On April 18, 1506, the first stone of the new St. Peter’s Basilica was laid. Pope Julius II (1443 –1513) had commissioned its construction from the greatest architects and artists of the epoch. Bramante (1444 –1514), Michelangelo (1475 –1564), Raphael (1483 –1520) thus succeeded each other on the construction site. Over the tomb of St. Peter, in a Roman necropolis, the Emperor Constantine (272 –337) had had the first Basilica constructed. This necropolis came to light thanks to the excavations ordered by Pius XII in 1939.
On the occasion of the 500th anniversary of St. Peter’s Basilica, an exhibition on the theme “Peter is here” (in Greek: Petros Eni) will bring together around one hundred masterpieces from the greatest museums in the world. It will be inaugurated on October 11, and will be accessible to the public in the Charlemagne wing of the Bernin colonnade until March 8 2007.
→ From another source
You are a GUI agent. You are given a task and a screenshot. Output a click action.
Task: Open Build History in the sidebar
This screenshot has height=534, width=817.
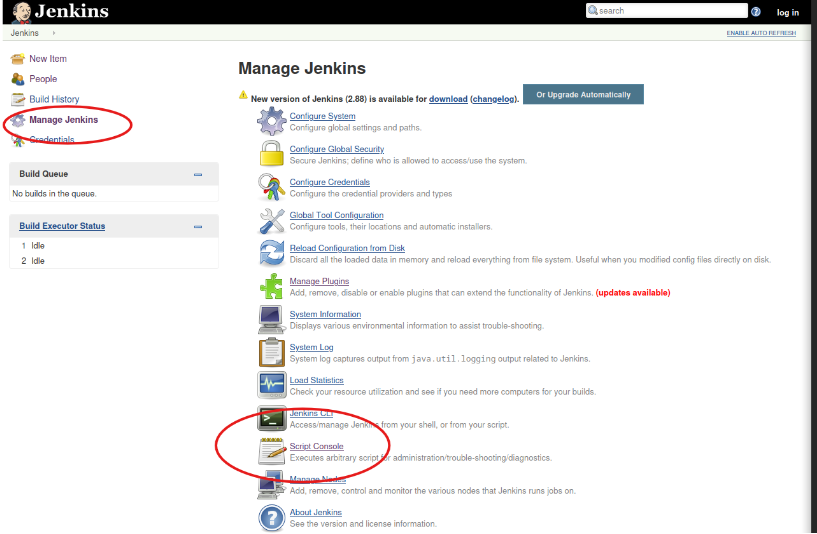pos(54,99)
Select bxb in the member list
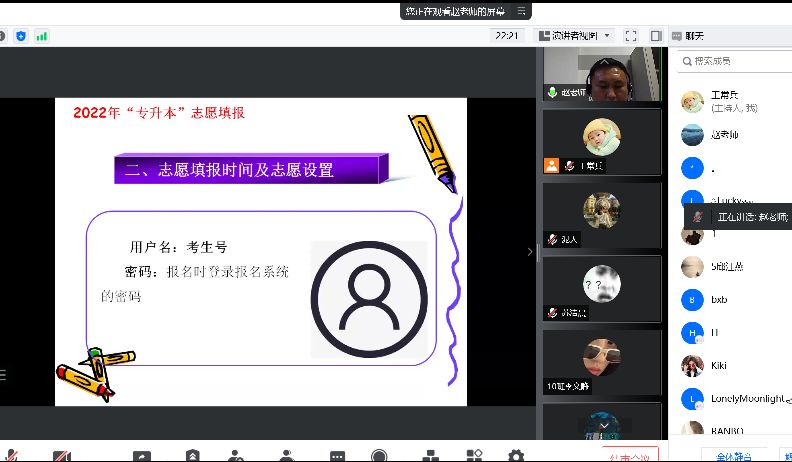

The exhibition will offer visitors a tour in six stages: the first will relate the foundation of the Basilica; the second will be dedicated to its architects and to the craftsmen and workers who labored on the site; the third section will be dedicated to the ancient Constantinian Basilica; the fourth stage will present the ager vaticanus, the whole of the ancient quarter of the Vatican where St. Peter was martyred and buried; the fifth stage will be dedicated to the joint works of St. Peter and St. Paul. Finally, the exhibition will end with the evocation of the primacy of St. Peter and the devotion of which he has been the object down through the centuries.
Organized by the Fabbrica di San Pietro in partnership with the Metropolitan Museum of Art (New York), the Centre of Studies on the Italian Renaissance at Harvard, the Vatican Apostolic Library and the Vatican Museums, the exhibition will present major or hitherto unseen pieces. Including the tunic of St. Francis of Assisi, the model in wood of the Basilica (1559 –1561) made according to the plans of Michelangelo, manuscripts, letters and other documents on the lives of those who worked on the Basilica, as well as a fragment of red wall bearing the inscription Petros Eni.